Oil prices seesawed over the past week, jerked higher by tension in the Middle East but dragged down by fears of the fallout from the U.S.-China trade war. In fact, crude is trapped between those two forces, and will likely bounce around in the near future based on which factor appears to exert more influence on the market.
Oil saw upward pressure in recent days as the U.S. government seems in danger of rushing into yet another war in the Middle East. National Security Adviser John Bolton appears dead set on trying to escalate conflict with Iran – even as tensions ratcheted up quickly over the past two weeks, officials on Bolton’s National Security Council “were initially dismissive of the need to draw up de-escalation options,” CNN reported, a clear sign of Bolton’s intentions.
However, President Trump appears to be trying to tap the brakes even as he largely agrees with the “maximum pressure” campaign on Iran. He reportedly told the Pentagon that he does not want a war. After all, he campaigned removing the U.S. from endless wars in the Middle East. Nevertheless, having pushed the U.S. to the brink of conflict, dialing down tensions may not be so simple, especially with Bolton and Secretary of State Mike Pompeo still running the show.
Trump’s decision to withdraw from the nuclear deal last year, followed by sanctions on Iranian oil, sanctions on Iranian metals exports, and more recently, sending naval ships to the Persian Gulf – all of the moves are calculated to ratchet up the pressure and arguably to provoke Iran into reacting. The danger is that either side miscalculates.
In fact, the Wall Street Journal reported on May 16: “Intelligence collected by the U.S. government shows Iran’s leaders believe the U.S. planned to attack them, prompting preparation by Tehran for possible counterstrikes.” Those moves by Iran have then been cited by U.S. officials as evidence of an imminent threat from Iran. In short, the Trump administration is playing a dangerous game. Any misstep or misinterpreted maneuver could theoretically lead to the breakout of war. Related: A Value Play Too Good To Ignore
The good news is that Trump seems to want to de-escalate. Trump met with Swiss president on Thursday, which many view as an attempt to jumpstart negotiations with Iran. The Swiss have acted as an intermediary between the two sides in the past. Trump also said on twitter on May 15, “I’m sure that Iran will want to talk soon.”

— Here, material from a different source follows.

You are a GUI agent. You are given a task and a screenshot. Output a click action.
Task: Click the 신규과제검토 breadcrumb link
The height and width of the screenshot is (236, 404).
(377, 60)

Against this alarming backdrop, oil prices shrugged off serious concerns about the global economy, with Brent rising back to $72 per barrel over the past week. Even still, the market is “underpricing Iran risks,” according to Bank of America Merrill Lynch.
Meanwhile, the Brent futures curve is in a rather steep backwardation – in which front-month contracts trade at a premium to longer-dated futures. This suggests that the market is tight, at least for now.
At the same time, oil faces enormous downside risks from the U.S.-China trade war. In fact, demand was already slowing before the latest round of tariffs. “[G]lobal oil demand growth has decelerated sharply in recent months, averaging just 680k b/d in the past two quarters compared to trend demand growth of 1.46mn b/d in the past 5 years,” Bank of America Merrill Lynch wrote in a note to clients. Weaker manufacturing activity in the U.S., China and Germany have translated into weak distillate demand, the bank noted.
The trade war could make things worse. Tariffs have impacted “some pockets of the global economy,” Bank of America said, but the recent increase could begin to trickle down to more and more consumers. As the bank notes, models based on the U.S. Treasury yield curve suggest there is a one in two chance of a U.S. recession over the next 12 months, although there is disagreement over how important this metric is. Related:No, The Oil Glut Hasn’t Disappeared
The downside risk to crude oil is magnified by the fact that speculators have bought up a huge volume of positions in oil, which could exert influence over prices in the short run. “[T]here is a risk that a large portion of the speculative community will nervously rush out of their positions if chances of a US recession increase again,” Bank of America warned.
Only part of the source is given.